En amont du Conseil européen sur l'agenda stratégique pour les 5 prochaines années, les Pays-Bas, avec le soutien de l’Estonie, de l’Irlande, du Luxembourg, de la Slovénie et de la Suède, ont présenté, mardi 18 juin, un document en vue de renforcer la transparence du processus décisionnel au niveau européen, notamment dans le cadre des négociations interinstitutionnelles (trilogues).
« La transparence n'est pas une chose 'sympa qu’il faut mettre en œuvre'. Elle est essentielle pour obtenir l'appui du public pour notre travail ici », aurait lancé, à l’occasion de la présentation du document, le ministre néerlandais des Affaires étrangères, Stef Blok, durant le Conseil 'Affaires générales', mardi 18 juin, selon les propos rapportés par le compte Twitter de la Représentation permanente néerlandaise.

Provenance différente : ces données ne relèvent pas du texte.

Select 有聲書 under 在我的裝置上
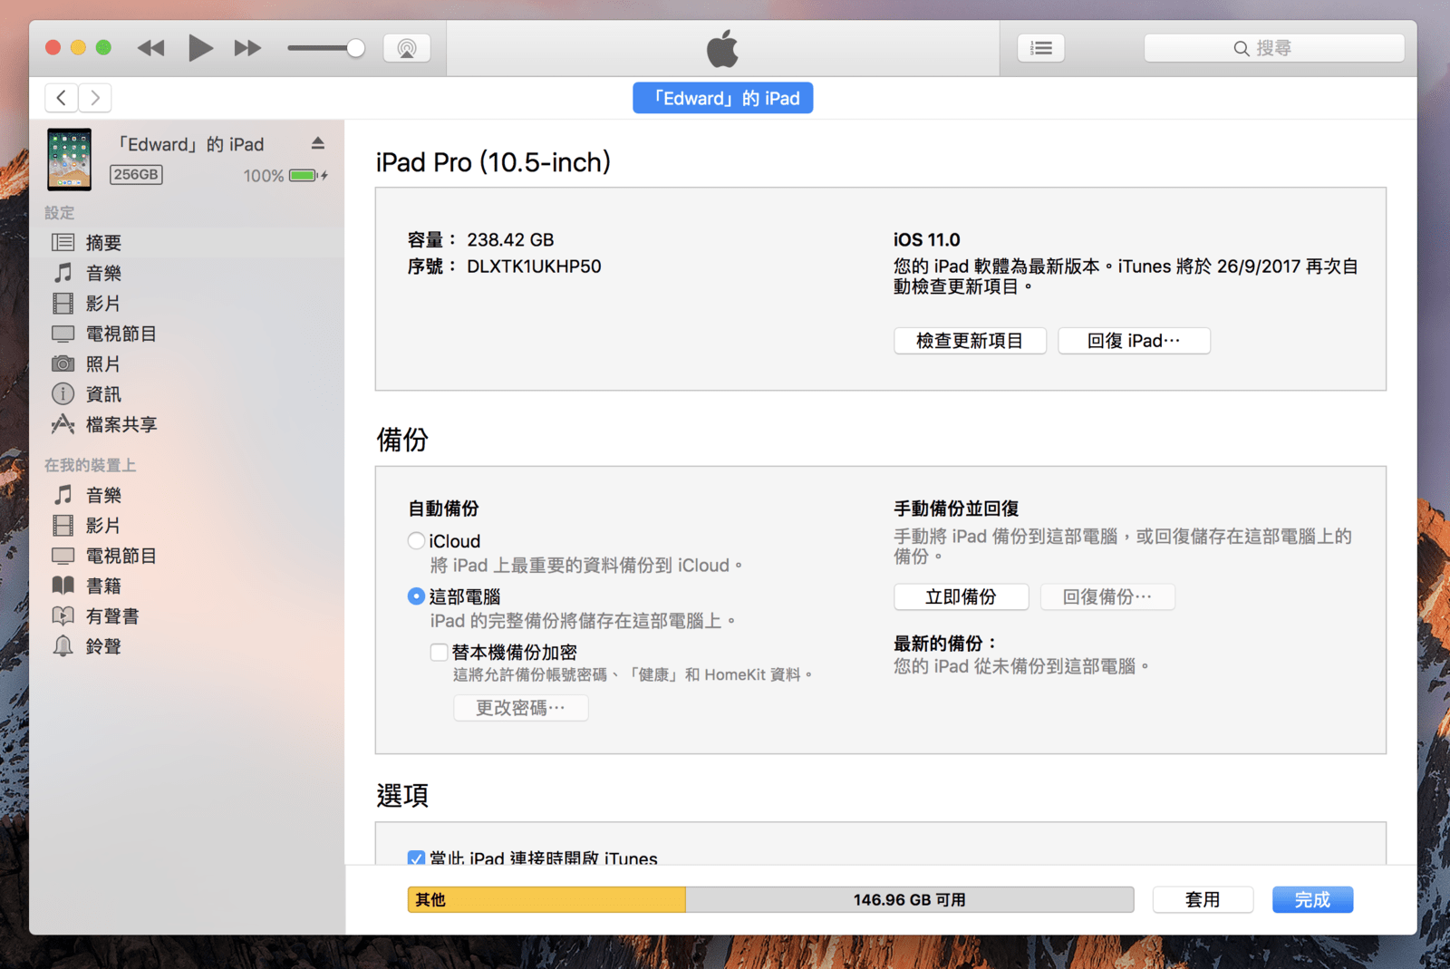This screenshot has width=1450, height=969. pos(111,616)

Parmi les grandes propositions, citons celle de publier systématiquement les documents législatifs d’étape du Conseil dans le cadre des négociations interinstitutionnelles. Les États cités demandent une révision annuelle du système de confidentialité au sein du Conseil (qui classe à l’heure actuelle les documents en 4 catégories) pour accélérer le statut de confidentialité des documents.
Il est également proposé de réviser le règlement 1049/2001 sur l’accès du public aux documents du Parlement européen, du Conseil et de la Commission européenne pour que soient rendues publiques les dates des réunions de trilogue, avec les ordres du jour et un court résumé des principaux points de discussion.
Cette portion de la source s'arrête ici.